The 1994 documentary Reeling With PJ Harvey is not a household name outside of fan communities but to Stephanie Phillips, the Maria Mochnacz directed film remains a fitting example of an artist’s need to curate their image

I’ve spent the last nine years on and off the road with my band Big Joanie. I’ve sat for so long in a cramped van that the sensation of tumbling out at the venue with numb, tingling legs is all-too-familiar. I’ve stood in front of unresponsive crowds who send us into a pit of despair. I’ve been offered little more sustenance than a few cans of beer, packet of crisps, and a smile from uncaring promoters. It’s far from the popular perception of touring being glamorous – leaving your hometown and travelling the world, crowds of wide-eyed devotees screaming your name and affirming the validity of your art. From years of personal experience, I can tell you that there’s a grimy and mundane reality to moving from town to town every day.

Yet touring is often where musicians feel most at home, which is why they often try to capture it in a documentary film – an attempt to share their ‘real’ selves with the world. I’ve been addicted to music and tour docs since I was a teenage music nerd ordering DVDs online, but one that has continued to hold my fascination for over a decade is the 1994 film, Reeling With PJ Harvey, or Reeling, as it is more commonly known. The film was directed by photographer and filmmaker Maria Mochnacz, who for over two decades was Harvey’s main collaborator on her album artwork and music videos. When the pair met Harvey was 18 and played in the band Automatic Dlamini with Mochnacz’s then boyfriend John Parish (who also became a long-time Harvey collaborator). Though Mochnacz was a few years older than Harvey, the two bonded over their shared interest in art. When Harvey needed press images after signing to the independent label Too Pure in 1992, Mochnacz was the first person she called, mainly because she was the only person she knew with a camera. The same logic followed when Harvey needed a video for her single ‘Dress’. Despite having little experience, Mochnacz got stuck in. She went on to create some of Harvey’s most memorable music videos, including ‘Down By The Water’, ‘Send His Love To Me’ and ‘50ft Queenie’.

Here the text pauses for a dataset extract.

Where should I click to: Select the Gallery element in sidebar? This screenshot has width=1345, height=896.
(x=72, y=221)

Reeling was filmed over a three-week span during Harvey’s 1993 European and American tour. It includes live footage from two dates at The Forum in London, and two music videos; ‘50ft Queenie’ and ‘Man-Size’. Mochnacz brought in Peter ‘Pink’ Fowler, co-founder of the late 80s, no frills cult music show Snub TV, as an assistant, as she felt she could not do the live filming justice by herself. Filled with backstage banter and rare performance footage set against the backdrop of the dull interiors of 90s music venues, the film offers a rare insight into the world of Polly Jean Harvey at the start of her career.

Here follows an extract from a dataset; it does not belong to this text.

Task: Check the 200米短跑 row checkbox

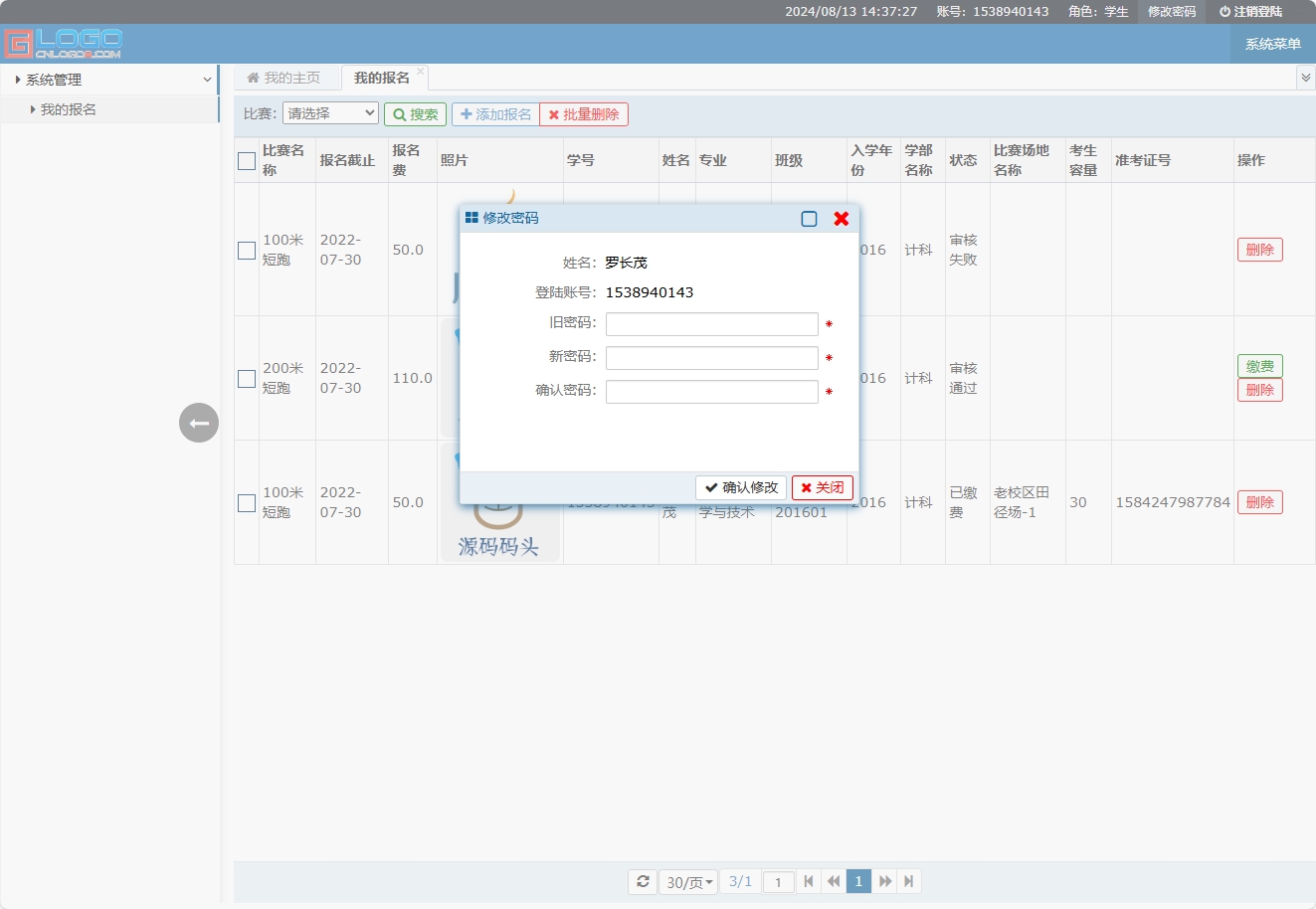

I have watched Reeling more times that I can recall. I first fell in love with Harvey in my teens around the time of her 2004 album Uh Huh Her and was drawn in by honesty and frank interpretations of love, lust, and life. For some reason sitting in my teenage bedroom with no boyfriend or even crush to speak of, listening to a woman singing about becoming so infatuated with a man that she’d cut off his legs made sense to me – I’m a romantic, what can I say? As a teenager with too much time on my hands I spent evenings after school trying to find old interviews and press photos, or waiting ten minutes to stream a two-minute music video in the early days of YouTube. One fateful day when I was looking for ways to waste money on eBay I found a VHS copy of Reeling.

When it arrived in the post a few weeks later I rushed upstairs to my bedroom, put the tape into the VHS machine of my clunky 15-inch metallic blue Argos TV and pressed play. As someone who dreamed of one day playing in a band too, I lived vicariously through that tour, imagining one day I could stage photoshoots in hotel rooms and casually mention that a billionaire businessman wants to help fund my songwriting, as Harvey does here. For years I took Reeling with me everywhere I moved, from my first university dorms to my first shared house in South London. Even after that cheap telly broke down and VHS players became completely obsolete, I held onto my copy. There’s something precious about being able to touch and feel an object connected to an artist who has had such an impact on you. It was as if without it, that connection would disappear.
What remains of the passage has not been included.